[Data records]
....

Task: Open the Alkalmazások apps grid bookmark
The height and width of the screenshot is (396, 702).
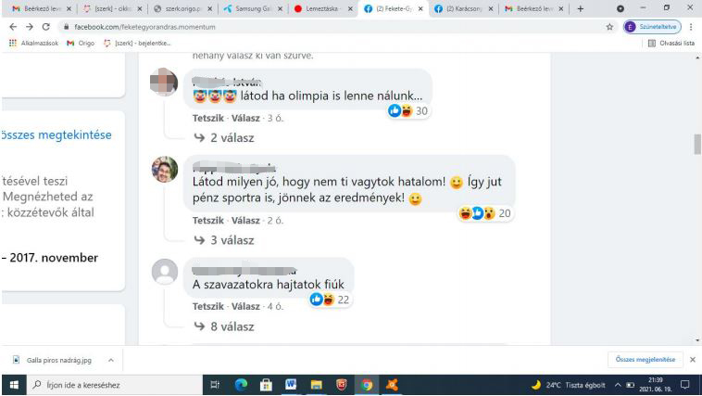Action: tap(33, 43)
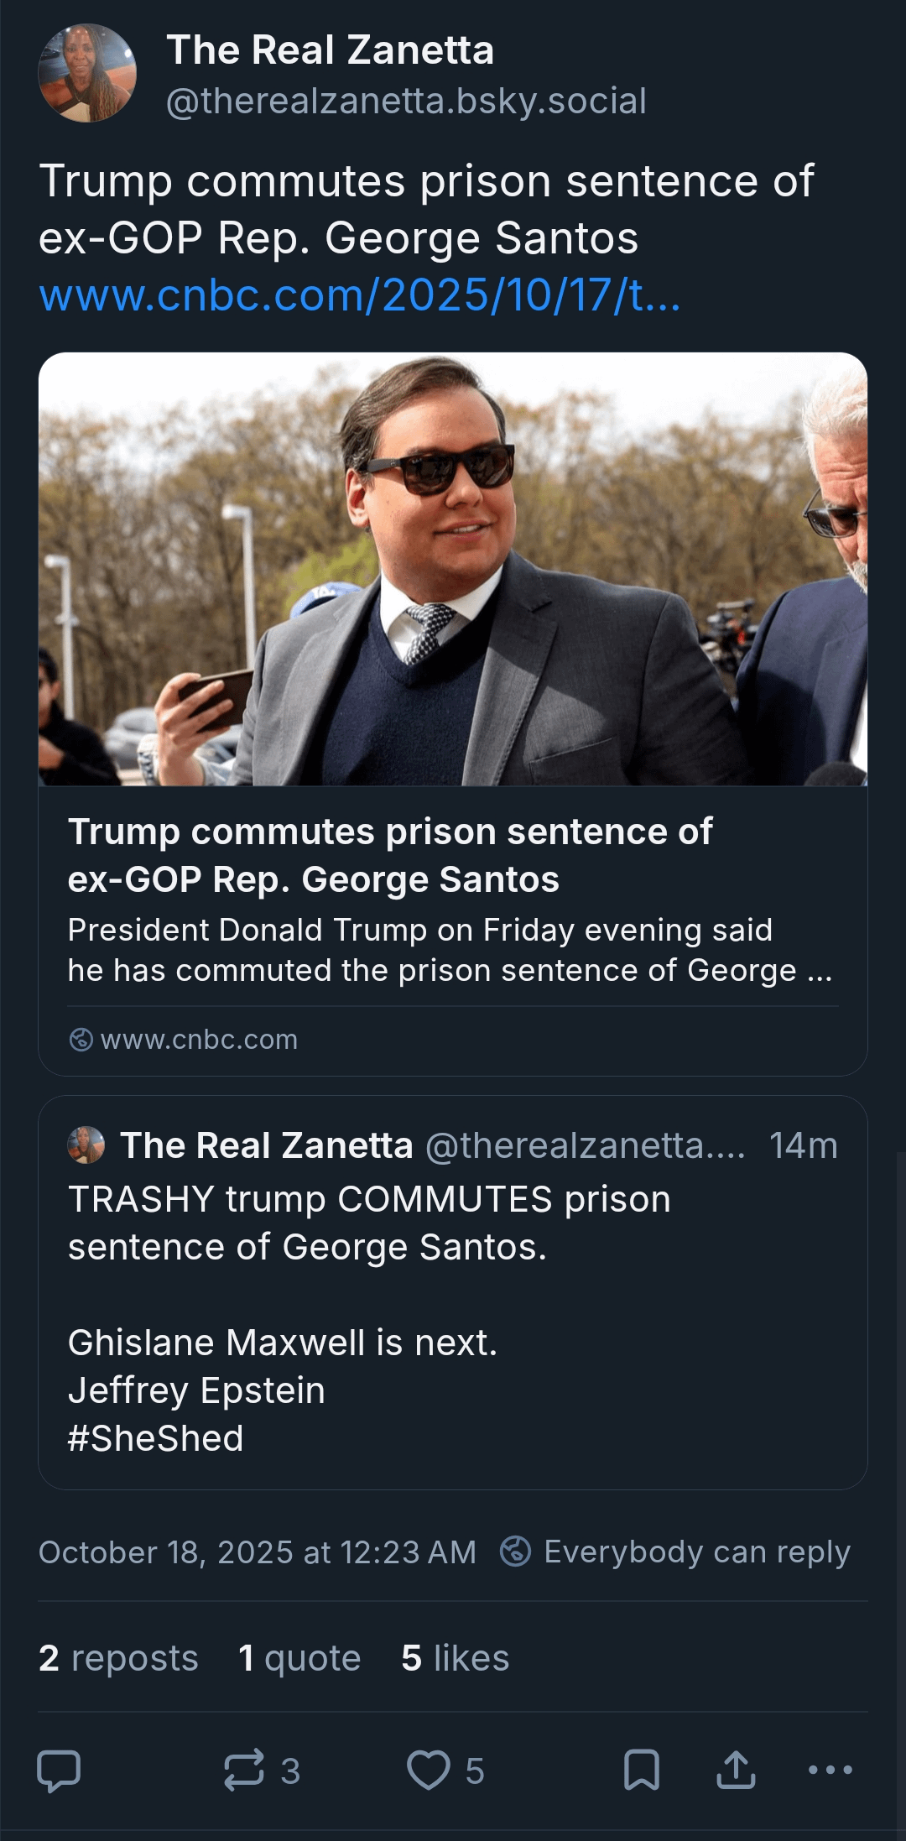Click the link card headline about Santos
Viewport: 906px width, 1841px height.
390,855
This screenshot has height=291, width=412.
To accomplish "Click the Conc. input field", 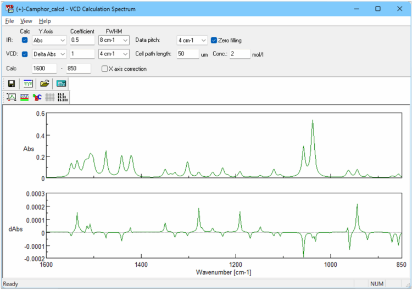I will pyautogui.click(x=240, y=54).
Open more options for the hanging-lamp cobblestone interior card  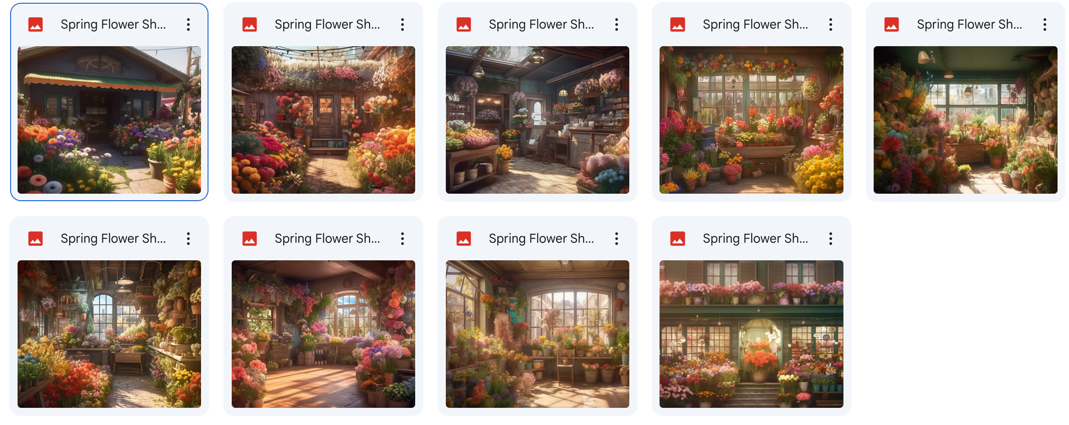coord(188,239)
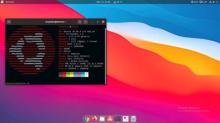220x123 pixels.
Task: Open Ubuntu Software store icon
Action: point(110,119)
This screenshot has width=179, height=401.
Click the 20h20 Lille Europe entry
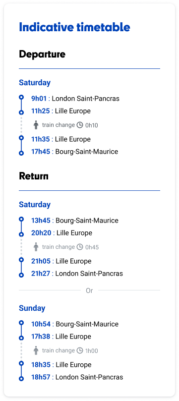tap(61, 233)
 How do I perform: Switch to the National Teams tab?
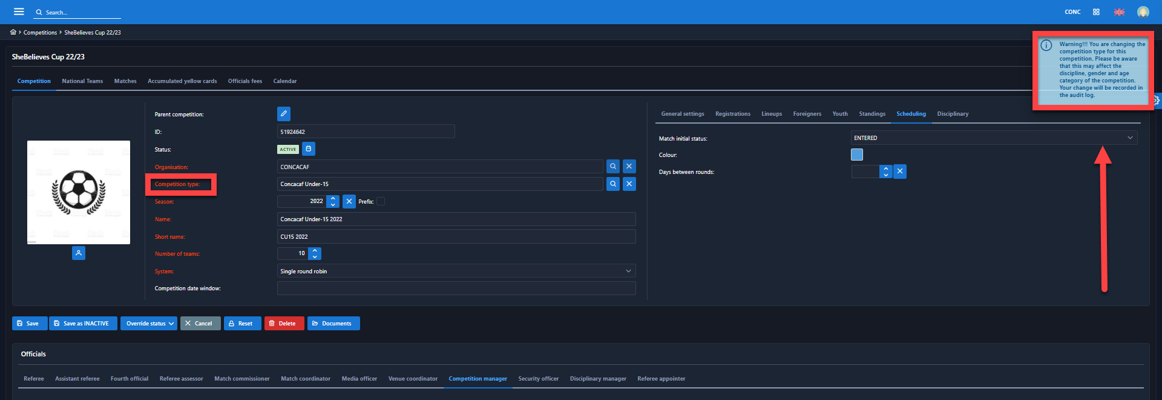coord(82,81)
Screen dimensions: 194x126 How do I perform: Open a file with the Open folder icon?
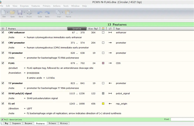pos(13,12)
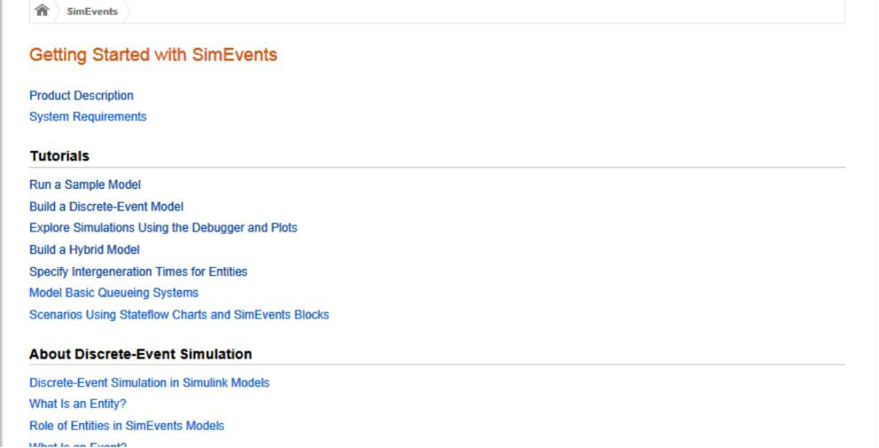Viewport: 879px width, 448px height.
Task: Open the Run a Sample Model tutorial
Action: click(x=85, y=185)
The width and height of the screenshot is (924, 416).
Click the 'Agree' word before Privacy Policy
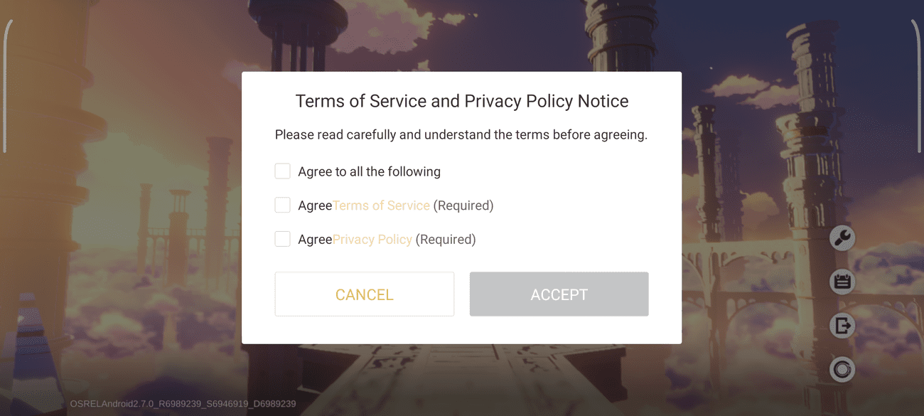[x=315, y=240]
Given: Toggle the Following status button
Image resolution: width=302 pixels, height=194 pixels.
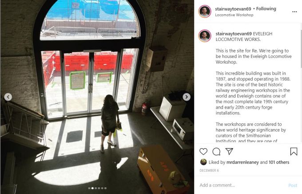Looking at the screenshot, I should click(x=266, y=9).
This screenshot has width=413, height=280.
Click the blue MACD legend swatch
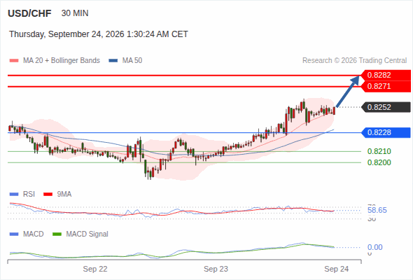(x=14, y=234)
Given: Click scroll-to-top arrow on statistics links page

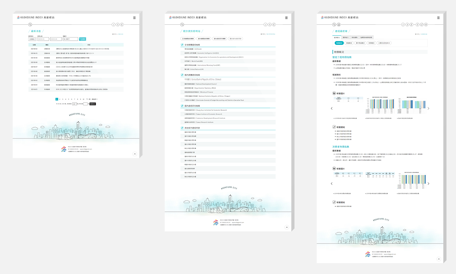Looking at the screenshot, I should (287, 227).
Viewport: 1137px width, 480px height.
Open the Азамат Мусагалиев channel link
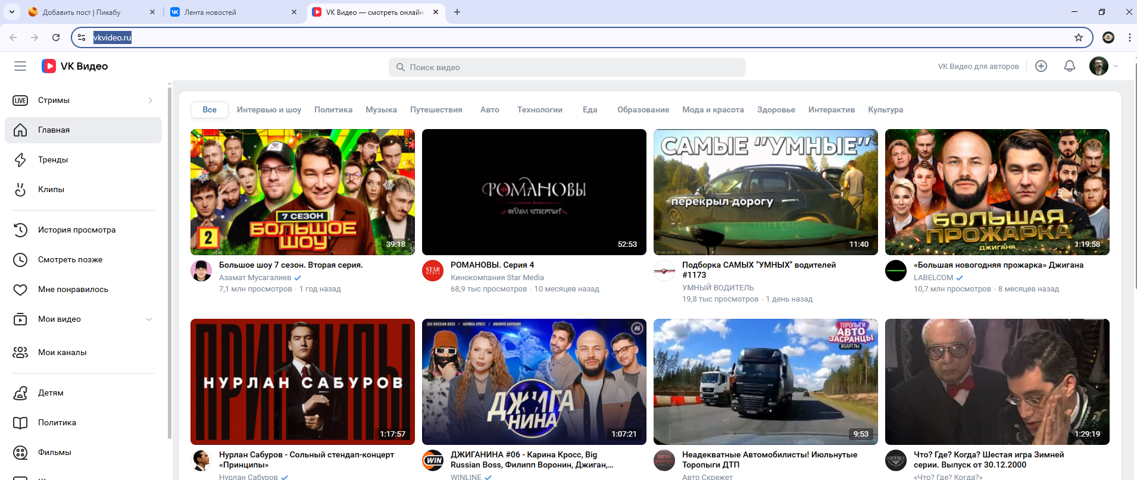click(x=255, y=278)
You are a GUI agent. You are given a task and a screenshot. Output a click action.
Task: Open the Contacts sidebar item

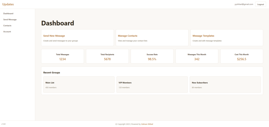click(x=7, y=25)
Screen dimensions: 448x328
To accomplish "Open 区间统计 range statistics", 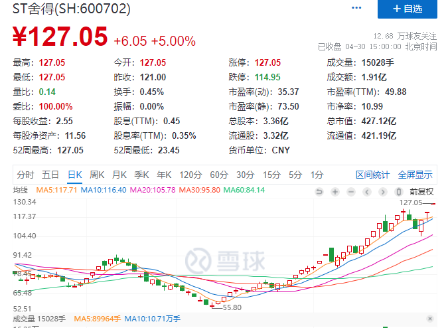I will [x=373, y=175].
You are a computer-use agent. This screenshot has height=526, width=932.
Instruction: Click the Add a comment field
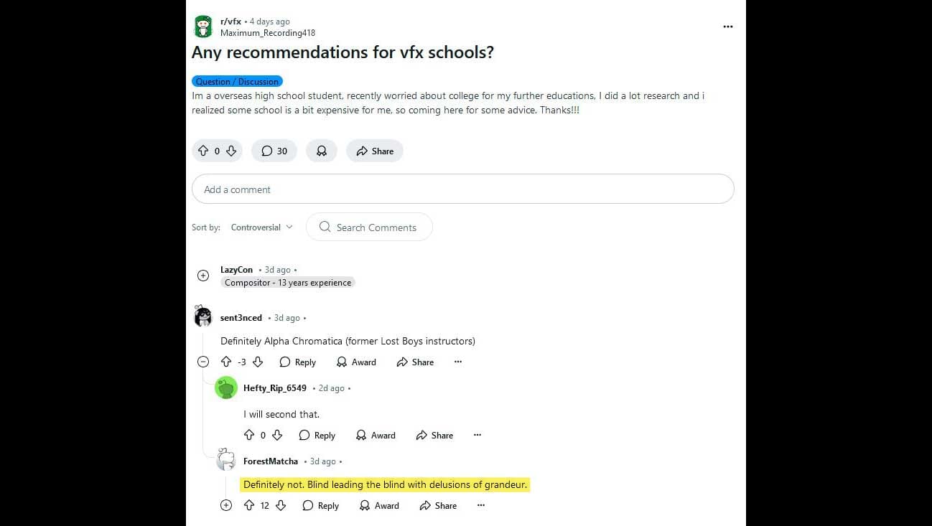(x=462, y=189)
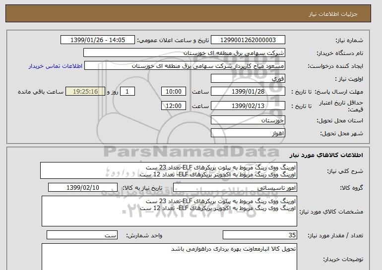Select the price validity date 1399/02/13
This screenshot has width=382, height=270.
[248, 106]
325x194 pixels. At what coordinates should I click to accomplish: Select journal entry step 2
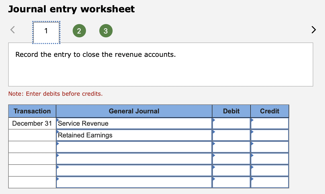point(79,30)
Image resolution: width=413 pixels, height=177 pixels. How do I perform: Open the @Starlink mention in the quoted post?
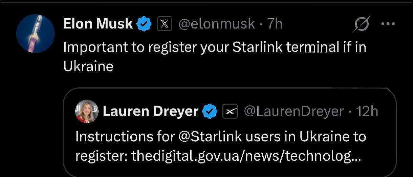click(210, 137)
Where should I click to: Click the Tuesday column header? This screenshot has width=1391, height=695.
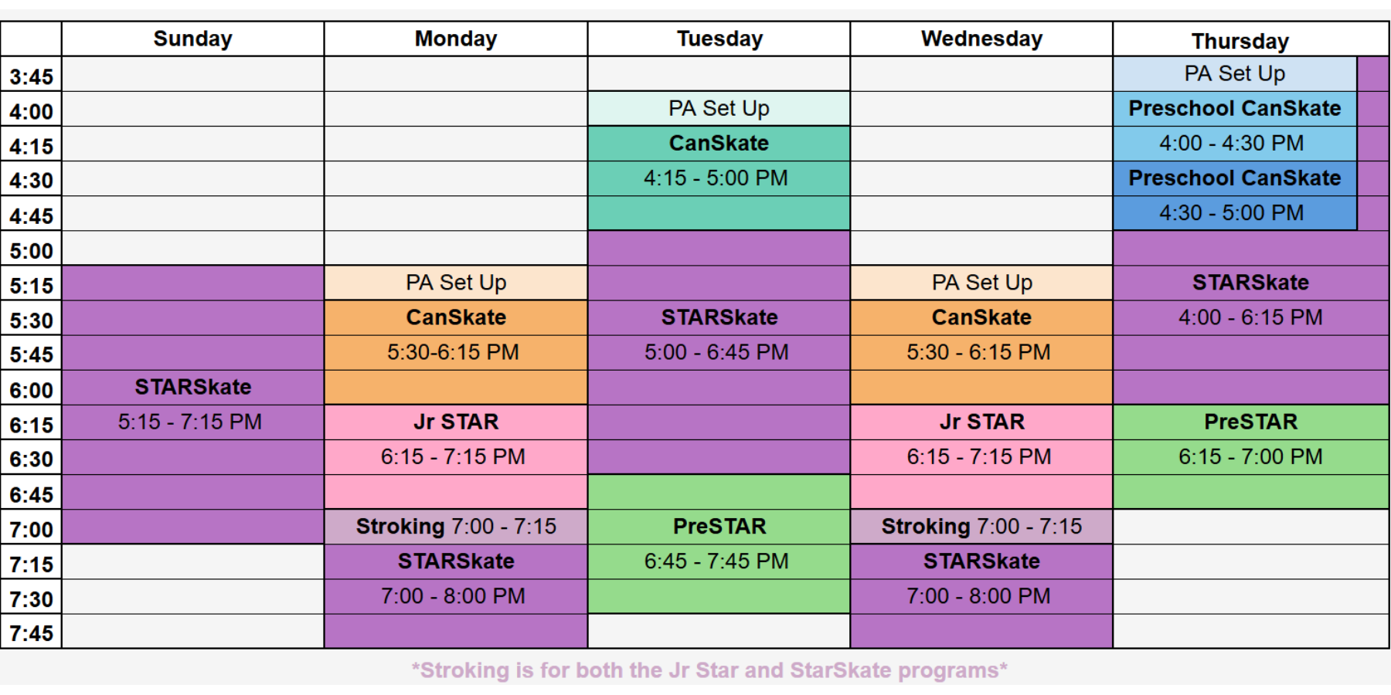(719, 39)
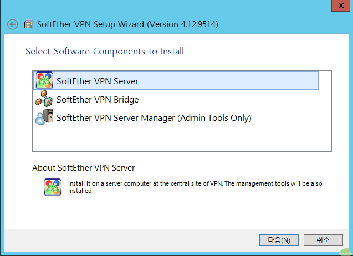Click empty area inside the components list box
The height and width of the screenshot is (256, 353).
click(182, 138)
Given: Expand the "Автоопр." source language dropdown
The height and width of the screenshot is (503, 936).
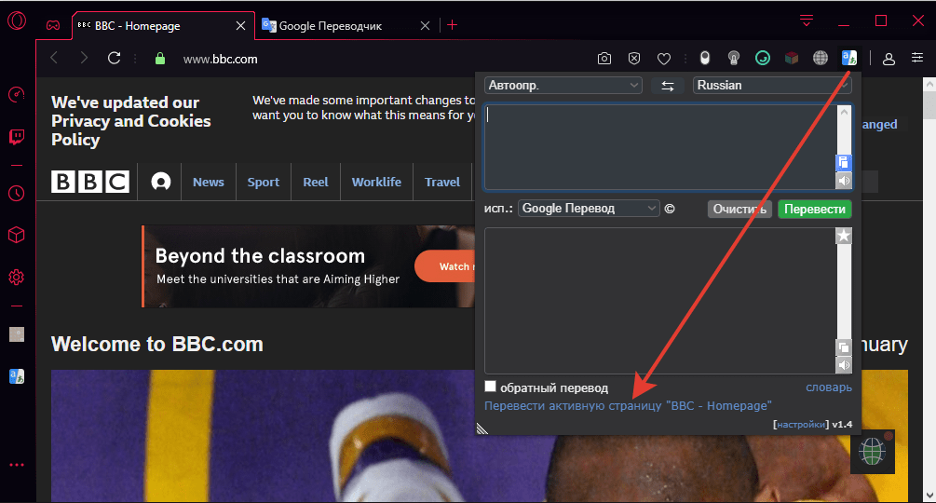Looking at the screenshot, I should 563,86.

....

## Activity:
Using the data above, work out how many lines include the word "agent" and give only that number.

## Exercise output:
2